A questão do dinheiro
Não foram poucas vezes, ao ouvir pessoas questionadas sobre porque não procuram um analista, em que percebi a questão do dinheiro como a principal razão. Suas respostas variam inegavelmente, mas o financeiro está lá como suposto impedimento.
“Eu pagar alguém estranho para ouvir as coisas íntimas da minha vida? Não faço isso nunca!”
“Infelizmente, não tenho condições para investir num analista.”
“Estou pagando as prestações do meu carro e no momento não posso.”
“Estou guardando dinheiro para o meu casamento e por isso vou deixar para depois.”
“O meu salário é pouco para gastar nessas coisas que trazem resultados incertos.”

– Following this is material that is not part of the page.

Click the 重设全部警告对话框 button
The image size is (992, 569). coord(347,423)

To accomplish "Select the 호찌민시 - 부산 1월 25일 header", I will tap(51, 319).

“Trabalho duro para gastar com coisas que prometem a cura pela palavra.”
Poderia continuar com a lista de respostas. Mas essas são suficientes para refletirmos aqui o que está por trás de cada uma. Na verdade, o dinheiro não é o grande obstáculo.
Analisemos a primeira resposta. Há um não dito. A pessoa não sabe. Uma das grandes barreiras é o seu narcisismo. A pessoa estranha a que ela se refere é o analista. Porém, ele não é qualquer um que cruzamos em nossas vidas. Estar diante desse outro constitui no fundo uma ameaça para o Eu da pessoa. O seu Eu é muito valioso, por mais que esteja diante de alguém como o analista. É como se fosse um tesouro guardado, trancado, escondido numa ilha remonta para nunca ser encontrado. No entanto, o que ela guarda a sete chaves é o que ela quer de fato para si mesma? Ela sabe aquilo que esconde?
A segunda resposta reflete uma realidade de muitos brasileiros. O dinheiro que recebem do seu trabalho mal dá para a comida ou o aluguel. Freud havia tocado nesse ponto e sugeriu que o Estado deveria prestar serviços públicos de saúde dignos que pudessem oferecer bons analistas para essa população carente de recursos financeiros. Infelizmente, não só no Brasil, mas também em boa parte do mundo, ou há ausência desses serviços ou, quando existem, são bastantes precários.
A terceira e quarta respostas têm um ponto comum. O que priorizamos em nossas vidas. Há pessoas que trabalham, ganham o seu salário regularmente. Cumprem as exigências do trabalho satisfatoriamente. Mas entre um carro usado e um novo, preferem a segunda opção. Por que não ficar com o carro usado e ter condições para ir atrás de ajuda profissional?
Guardar dinheiro para o casamento é um gesto um louvável. Porém, surge uma questão: o que a pessoa guarda de si pode, caso case, afetar a relação? Conheço casos de homens – e não são poucos – que possuem conflitos sérios com a sua direção sexual e, ao se casarem, mantém uma vida dupla, sem a mulher saber evidentemente: para a esposa e a sociedade, mostram-se como homens fiéis e de respeito; porém, às escondidas, mantém casos com outros homens. Acreditam que são pessoas normais.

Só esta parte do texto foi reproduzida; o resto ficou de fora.